■ Work to be completed
Below is some data. Retype exactly the lines starting at the one with "Given: Click the Vue.js label chip" and ending at the one with "Click the React".

■ Study material
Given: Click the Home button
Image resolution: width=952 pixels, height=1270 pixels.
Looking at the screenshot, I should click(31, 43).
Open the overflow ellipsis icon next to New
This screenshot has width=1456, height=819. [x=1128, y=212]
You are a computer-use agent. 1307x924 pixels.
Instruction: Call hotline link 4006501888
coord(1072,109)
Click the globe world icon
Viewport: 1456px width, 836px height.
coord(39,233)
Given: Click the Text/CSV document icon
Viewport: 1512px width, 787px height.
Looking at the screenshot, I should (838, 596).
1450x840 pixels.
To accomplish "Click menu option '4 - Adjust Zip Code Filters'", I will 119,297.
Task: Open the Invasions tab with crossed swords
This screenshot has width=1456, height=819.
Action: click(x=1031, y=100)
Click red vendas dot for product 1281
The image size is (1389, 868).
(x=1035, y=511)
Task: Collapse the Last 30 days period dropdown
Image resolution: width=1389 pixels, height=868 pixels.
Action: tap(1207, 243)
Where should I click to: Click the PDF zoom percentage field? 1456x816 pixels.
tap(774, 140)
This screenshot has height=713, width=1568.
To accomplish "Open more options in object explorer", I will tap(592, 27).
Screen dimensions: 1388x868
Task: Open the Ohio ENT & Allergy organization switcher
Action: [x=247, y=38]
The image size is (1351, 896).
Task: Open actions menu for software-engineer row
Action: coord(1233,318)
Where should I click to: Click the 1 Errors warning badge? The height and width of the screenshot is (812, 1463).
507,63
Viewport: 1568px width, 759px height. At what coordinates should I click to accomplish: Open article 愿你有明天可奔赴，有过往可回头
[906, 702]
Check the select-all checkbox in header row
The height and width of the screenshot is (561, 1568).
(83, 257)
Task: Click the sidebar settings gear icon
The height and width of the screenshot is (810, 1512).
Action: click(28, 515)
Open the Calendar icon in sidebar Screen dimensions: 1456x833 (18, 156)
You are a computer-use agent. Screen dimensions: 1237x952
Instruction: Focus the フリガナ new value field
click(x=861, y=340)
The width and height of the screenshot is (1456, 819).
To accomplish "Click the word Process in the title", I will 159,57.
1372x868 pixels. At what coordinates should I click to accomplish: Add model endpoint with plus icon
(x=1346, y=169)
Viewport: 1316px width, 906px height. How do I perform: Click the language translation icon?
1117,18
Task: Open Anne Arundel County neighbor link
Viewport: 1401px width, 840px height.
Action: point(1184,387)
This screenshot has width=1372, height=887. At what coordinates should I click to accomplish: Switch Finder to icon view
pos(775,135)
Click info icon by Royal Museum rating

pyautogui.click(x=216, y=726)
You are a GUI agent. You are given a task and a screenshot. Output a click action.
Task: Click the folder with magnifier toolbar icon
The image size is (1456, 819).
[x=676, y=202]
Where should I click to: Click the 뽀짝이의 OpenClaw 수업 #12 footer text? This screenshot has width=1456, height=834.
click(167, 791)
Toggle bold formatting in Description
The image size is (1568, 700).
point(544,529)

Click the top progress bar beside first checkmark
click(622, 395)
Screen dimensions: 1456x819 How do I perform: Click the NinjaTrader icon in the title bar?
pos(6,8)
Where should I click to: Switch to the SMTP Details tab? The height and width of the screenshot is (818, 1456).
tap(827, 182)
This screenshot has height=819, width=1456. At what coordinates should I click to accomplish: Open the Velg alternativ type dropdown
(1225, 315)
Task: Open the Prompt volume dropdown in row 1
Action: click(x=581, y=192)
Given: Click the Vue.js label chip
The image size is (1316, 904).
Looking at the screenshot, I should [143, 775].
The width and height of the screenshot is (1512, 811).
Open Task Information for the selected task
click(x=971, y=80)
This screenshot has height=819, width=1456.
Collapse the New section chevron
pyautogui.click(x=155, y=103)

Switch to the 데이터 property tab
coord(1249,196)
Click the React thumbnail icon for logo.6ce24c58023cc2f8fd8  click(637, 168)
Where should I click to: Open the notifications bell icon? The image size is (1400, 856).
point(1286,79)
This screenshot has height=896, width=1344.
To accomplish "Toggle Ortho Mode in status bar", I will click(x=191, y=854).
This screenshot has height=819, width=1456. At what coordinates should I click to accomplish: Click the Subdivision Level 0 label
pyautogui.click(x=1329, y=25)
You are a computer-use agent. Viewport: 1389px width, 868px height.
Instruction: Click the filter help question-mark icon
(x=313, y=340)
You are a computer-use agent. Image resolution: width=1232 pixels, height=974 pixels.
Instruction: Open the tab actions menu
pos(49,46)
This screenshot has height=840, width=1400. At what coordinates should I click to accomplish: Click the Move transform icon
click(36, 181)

■ The completed task
Given: Click the Vue.js label chip
The image size is (1316, 904).
Looking at the screenshot, I should [143, 775].
The width and height of the screenshot is (1512, 811).
Open Task Information for the selected task
click(x=971, y=80)
This screenshot has height=819, width=1456.
Collapse the New section chevron
pyautogui.click(x=155, y=103)

Switch to the 데이터 property tab
coord(1249,196)
Click the React thumbnail icon for logo.6ce24c58023cc2f8fd8  click(637, 168)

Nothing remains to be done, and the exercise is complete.